▸ Your goal
Word for word, retype every line of the data.

▸ Material to process
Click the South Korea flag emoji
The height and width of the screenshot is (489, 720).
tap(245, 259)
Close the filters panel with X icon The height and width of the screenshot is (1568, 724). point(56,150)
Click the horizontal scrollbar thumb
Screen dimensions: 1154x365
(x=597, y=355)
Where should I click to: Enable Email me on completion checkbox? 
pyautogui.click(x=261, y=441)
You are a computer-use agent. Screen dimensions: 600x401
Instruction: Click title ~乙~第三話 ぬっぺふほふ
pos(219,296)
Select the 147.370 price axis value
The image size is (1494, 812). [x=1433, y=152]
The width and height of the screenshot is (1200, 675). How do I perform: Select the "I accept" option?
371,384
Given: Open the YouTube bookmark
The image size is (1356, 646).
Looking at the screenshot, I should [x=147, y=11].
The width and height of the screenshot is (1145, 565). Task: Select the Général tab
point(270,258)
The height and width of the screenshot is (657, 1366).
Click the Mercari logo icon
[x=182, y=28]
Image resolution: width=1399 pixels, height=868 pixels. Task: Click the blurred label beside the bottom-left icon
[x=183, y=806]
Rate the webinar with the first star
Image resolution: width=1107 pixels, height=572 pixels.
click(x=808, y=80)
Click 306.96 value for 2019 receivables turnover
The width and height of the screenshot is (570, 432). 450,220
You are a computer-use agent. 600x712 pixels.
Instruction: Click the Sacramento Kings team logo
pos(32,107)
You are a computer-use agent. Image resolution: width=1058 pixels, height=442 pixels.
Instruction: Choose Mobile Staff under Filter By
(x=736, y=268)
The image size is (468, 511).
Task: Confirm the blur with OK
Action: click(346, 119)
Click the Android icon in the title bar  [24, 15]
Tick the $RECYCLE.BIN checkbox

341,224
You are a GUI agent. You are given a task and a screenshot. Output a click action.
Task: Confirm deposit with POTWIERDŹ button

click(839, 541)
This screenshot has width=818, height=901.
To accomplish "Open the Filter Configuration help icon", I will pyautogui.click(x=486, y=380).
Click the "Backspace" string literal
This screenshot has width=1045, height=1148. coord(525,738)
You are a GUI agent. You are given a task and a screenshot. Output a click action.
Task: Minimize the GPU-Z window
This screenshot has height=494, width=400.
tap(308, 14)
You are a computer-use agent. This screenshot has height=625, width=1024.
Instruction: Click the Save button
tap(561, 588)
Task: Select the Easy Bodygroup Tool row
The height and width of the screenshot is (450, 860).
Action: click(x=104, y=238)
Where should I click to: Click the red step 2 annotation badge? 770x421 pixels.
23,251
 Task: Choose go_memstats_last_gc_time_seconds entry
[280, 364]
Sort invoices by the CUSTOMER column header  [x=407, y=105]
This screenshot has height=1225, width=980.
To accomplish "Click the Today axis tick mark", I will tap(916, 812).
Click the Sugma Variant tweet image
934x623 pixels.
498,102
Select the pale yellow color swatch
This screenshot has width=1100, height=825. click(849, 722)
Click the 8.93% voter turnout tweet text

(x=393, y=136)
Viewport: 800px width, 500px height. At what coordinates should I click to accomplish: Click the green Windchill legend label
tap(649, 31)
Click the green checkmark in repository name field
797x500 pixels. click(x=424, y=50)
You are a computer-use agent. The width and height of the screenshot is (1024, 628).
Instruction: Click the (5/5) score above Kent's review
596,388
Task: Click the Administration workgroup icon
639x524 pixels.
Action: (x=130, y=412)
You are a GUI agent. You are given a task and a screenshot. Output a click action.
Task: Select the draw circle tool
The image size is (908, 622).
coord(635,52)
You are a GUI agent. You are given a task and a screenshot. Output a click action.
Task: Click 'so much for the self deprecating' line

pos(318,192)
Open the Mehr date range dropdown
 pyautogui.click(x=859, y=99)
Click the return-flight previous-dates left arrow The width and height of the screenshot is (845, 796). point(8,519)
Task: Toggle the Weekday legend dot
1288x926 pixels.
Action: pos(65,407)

▸ Exercise answer
Click the South Korea flag emoji
The height and width of the screenshot is (489, 720).
tap(245, 259)
Close the filters panel with X icon The height and width of the screenshot is (1568, 724). point(56,150)
Click the horizontal scrollbar thumb
Screen dimensions: 1154x365
(x=597, y=355)
Where should I click to: Enable Email me on completion checkbox? 
pyautogui.click(x=261, y=441)
You are a computer-use agent. Screen dimensions: 600x401
Instruction: Click title ~乙~第三話 ぬっぺふほふ
pos(219,296)
Select the 147.370 price axis value
The image size is (1494, 812). [x=1433, y=152]
The width and height of the screenshot is (1200, 675). How do I perform: Select the "I accept" option?
371,384
Given: Open the YouTube bookmark
The image size is (1356, 646).
Looking at the screenshot, I should [x=147, y=11].
The width and height of the screenshot is (1145, 565). Task: Select the Général tab
point(270,258)
The height and width of the screenshot is (657, 1366).
Click the Mercari logo icon
[x=182, y=28]
Image resolution: width=1399 pixels, height=868 pixels. Task: Click the blurred label beside the bottom-left icon
[x=183, y=806]
Rate the webinar with the first star
Image resolution: width=1107 pixels, height=572 pixels.
click(x=808, y=80)
Click 306.96 value for 2019 receivables turnover
The width and height of the screenshot is (570, 432). 450,220
You are a computer-use agent. 600x712 pixels.
Instruction: Click the Sacramento Kings team logo
pos(32,107)
You are a computer-use agent. Image resolution: width=1058 pixels, height=442 pixels.
Instruction: Choose Mobile Staff under Filter By
(x=736, y=268)
The image size is (468, 511).
Task: Confirm the blur with OK
Action: click(346, 119)
Click the Android icon in the title bar  [24, 15]
Tick the $RECYCLE.BIN checkbox

341,224
You are a GUI agent. You are given a task and a screenshot. Output a click action.
Task: Confirm deposit with POTWIERDŹ button

click(839, 541)
This screenshot has width=818, height=901.
To accomplish "Open the Filter Configuration help icon", I will pyautogui.click(x=486, y=380).
Click the "Backspace" string literal
This screenshot has width=1045, height=1148. coord(525,738)
You are a GUI agent. You are given a task and a screenshot. Output a click action.
Task: Minimize the GPU-Z window
This screenshot has height=494, width=400.
tap(308, 14)
You are a computer-use agent. This screenshot has height=625, width=1024.
Instruction: Click the Save button
tap(561, 588)
Task: Select the Easy Bodygroup Tool row
The height and width of the screenshot is (450, 860).
Action: click(x=104, y=238)
Where should I click to: Click the red step 2 annotation badge? 770x421 pixels.
23,251
 Task: Choose go_memstats_last_gc_time_seconds entry
[280, 364]
Sort invoices by the CUSTOMER column header  [x=407, y=105]
This screenshot has height=1225, width=980.
To accomplish "Click the Today axis tick mark", I will tap(916, 812).
Click the Sugma Variant tweet image
934x623 pixels.
498,102
Select the pale yellow color swatch
This screenshot has width=1100, height=825. click(849, 722)
Click the 8.93% voter turnout tweet text

(x=393, y=136)
Viewport: 800px width, 500px height. At what coordinates should I click to accomplish: Click the green Windchill legend label
tap(649, 31)
Click the green checkmark in repository name field
797x500 pixels. click(x=424, y=50)
You are a computer-use agent. The width and height of the screenshot is (1024, 628).
Instruction: Click the (5/5) score above Kent's review
596,388
Task: Click the Administration workgroup icon
639x524 pixels.
Action: (x=130, y=412)
You are a GUI agent. You are given a task and a screenshot. Output a click action.
Task: Select the draw circle tool
The image size is (908, 622).
coord(635,52)
You are a GUI agent. You are given a task and a screenshot. Output a click action.
Task: Click 'so much for the self deprecating' line

pos(318,192)
Open the Mehr date range dropdown
 pyautogui.click(x=859, y=99)
Click the return-flight previous-dates left arrow The width and height of the screenshot is (845, 796). point(8,519)
Task: Toggle the Weekday legend dot
1288x926 pixels.
Action: pos(65,407)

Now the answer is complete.